Howard: I guess that makes me large breasts..

Penny: I'm a Sagittarius, which probably tells you way more than you need to know...
Sheldon:Yes... it tells us that you participate in the mass cultural delusion that the sun's apparent position relative to arbitrarily defined constellations at the time of your birth somehow affects your personality.
Penny: Participate in the what?
Leonard: What he means is that wouldn't be his first guess.
Penny: Yeah, a lot of people think I'm a water sign.

Penny: Leonard, I didn't know you played the cello.
Leonard: Yeah, my parents felt that naming me Leonard and putting me in advanced placement classes wasn't getting me beaten up enough.

Penny: So, you know, isn't there maybe some way you and Sheldon could compromise on this whole presentation thing?
Leonard: No. Scientists do not compromise. Our minds are trained to synthesize facts and come to inarguable conclusions. Not to mention Sheldon is bat-crap crazy.

Sheldon: 15 years old--Dennis Kim is 15 years old, and he's already correcting my work. Today I went from being Wolfgang Amadeus Mozart to--you know--that other guy.
Howard: Antonio Salieri.
Sheldon: Oh, God, now even you're smarter than me.

Sheldon: [about donating sperm] What if she winds up with a toddler who doesn't know if he should use an integral or a differential to solve the area under a curve?
Leonard: I'm sure she'll still love him.
Sheldon: I wouldn't.

Sheldon: Anyway, the housekeeper in the faculty residence didn't speak any English. When I finally managed to convince her I was sick, she said, "Möchtest du eine Darmspülung?"
Penny: What does that mean?
Sheldon: Based on what happened next, I assume it means, "Would you like an enema?"

Sheldon: At this point I should inform you that I intend to form my own team, and destroy the molecular bonds that bind your very matter together, and reduce the resulting particulate chaos to tears.
Leonard: Thanks for the heads up.
Sheldon: You're welcome. [starts to leave] One more thing.
Leonard: Yes?
Sheldon: It's on, bitch.

Sheldon: Checkmate.
Leonard: Argh, again?
Sheldon: Obviously you're not well-suited for three-dimensional chess. Perhaps three-dimensional Candyland would be more your speed.

Sheldon: Engineering--where the semi-skilled laborers execute the vision of those who think and dream. Hello Oompa-Loompas of science.

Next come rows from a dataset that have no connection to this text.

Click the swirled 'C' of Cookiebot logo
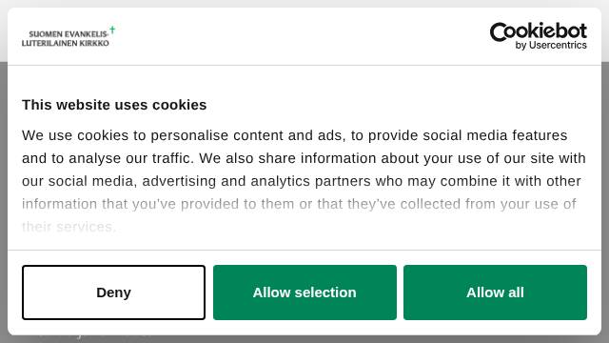 pos(501,31)
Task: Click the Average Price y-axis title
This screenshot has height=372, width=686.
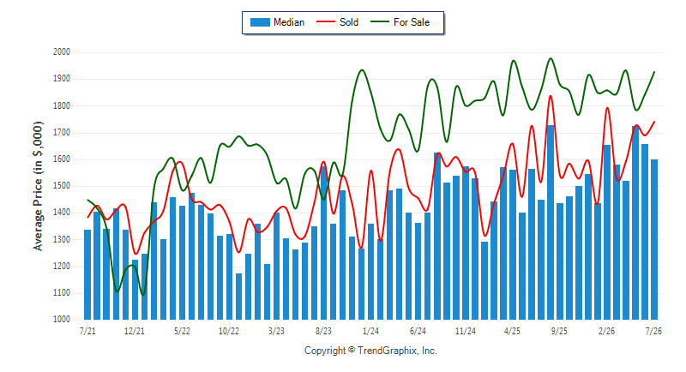Action: [x=38, y=186]
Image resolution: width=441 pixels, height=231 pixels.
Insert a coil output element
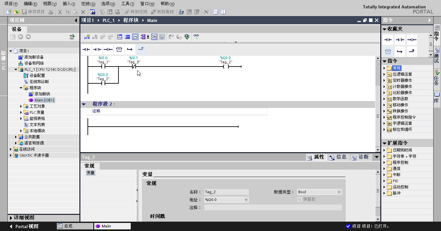pos(108,49)
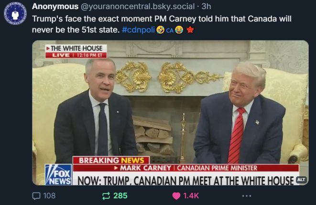Click the green repost arrows icon

point(106,196)
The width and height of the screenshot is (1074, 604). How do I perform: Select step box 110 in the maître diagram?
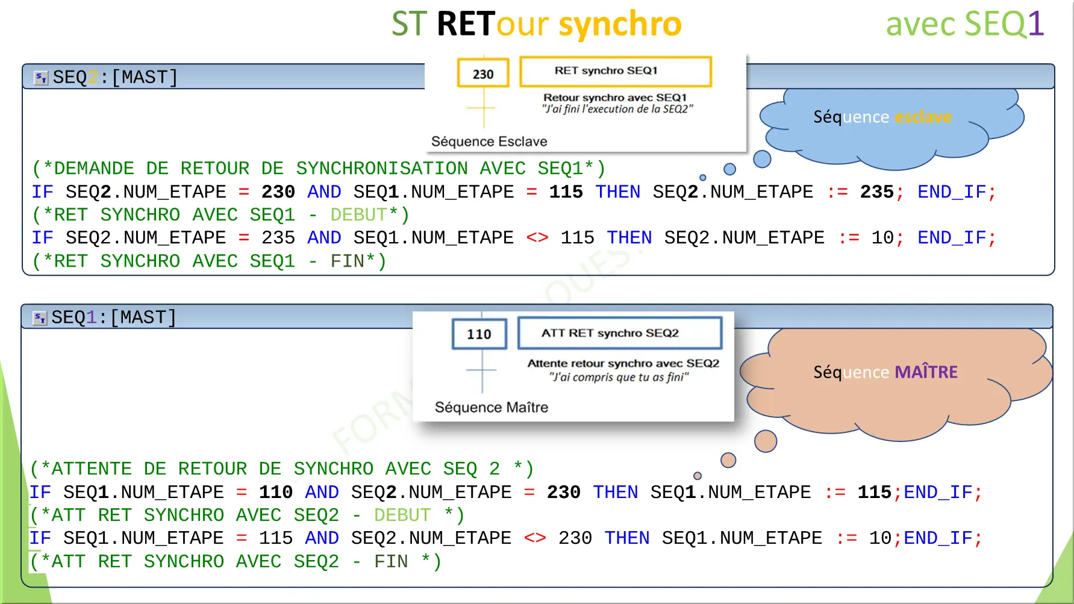(x=479, y=334)
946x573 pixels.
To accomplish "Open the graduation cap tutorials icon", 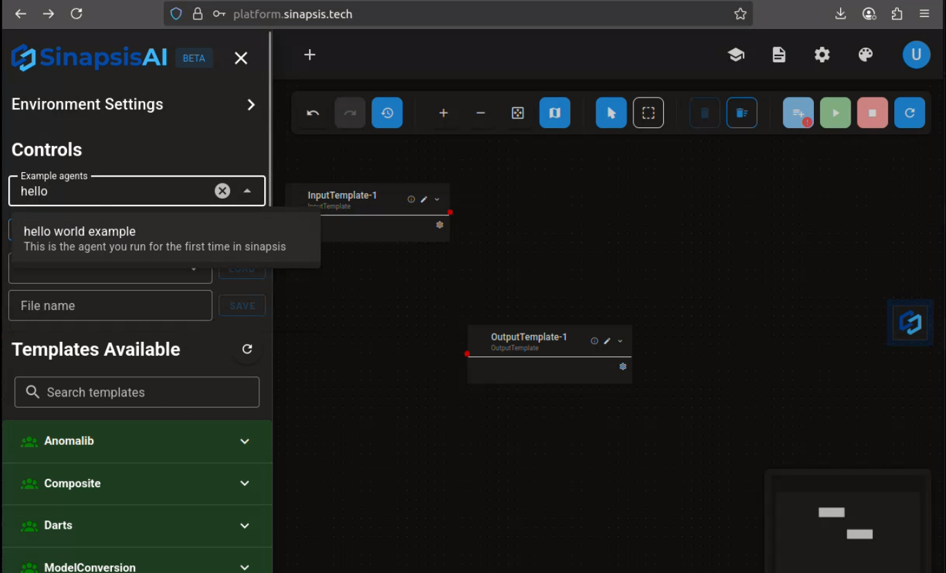I will 736,55.

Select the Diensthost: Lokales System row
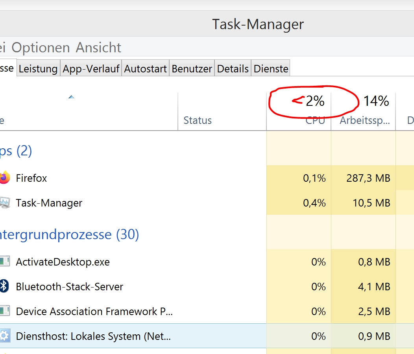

Sheldon: I was analyzing our lie, and I believe we're in danger of Penny seeing through the ruse.
Leonard: How?
Sheldon: Simple: If she were to log onto www dot socialphysicsgroup dot org forward slash activities forward slash other, click on "Upcoming Events", scroll down to "Seminars", download the PDF schedule, and look for the seminar on molecular positronium, well then, bibbidi-bobbidi-boo, our pants are metaphorically on fire.

Sheldon: I'll have a Diet Coke.
Penny: OK, will you please order a cocktail? I need to practice mixing drinks.
Sheldon: Fine, I'll have a virgin Cuba Libre.
Penny: That's, um, Rum and Coke without the rum.
Sheldon: Yes.
Penny: So, Coke.
Sheldon: Yes. And would you make it Diet?
Penny: [sighs] There's a can in the fridge.
Sheldon: A Cuba Libre generally comes in a tall glass with a lime wedge.
Penny: Then swim to Cuba.
Sheldon: Bartenders are supposed to have people skills.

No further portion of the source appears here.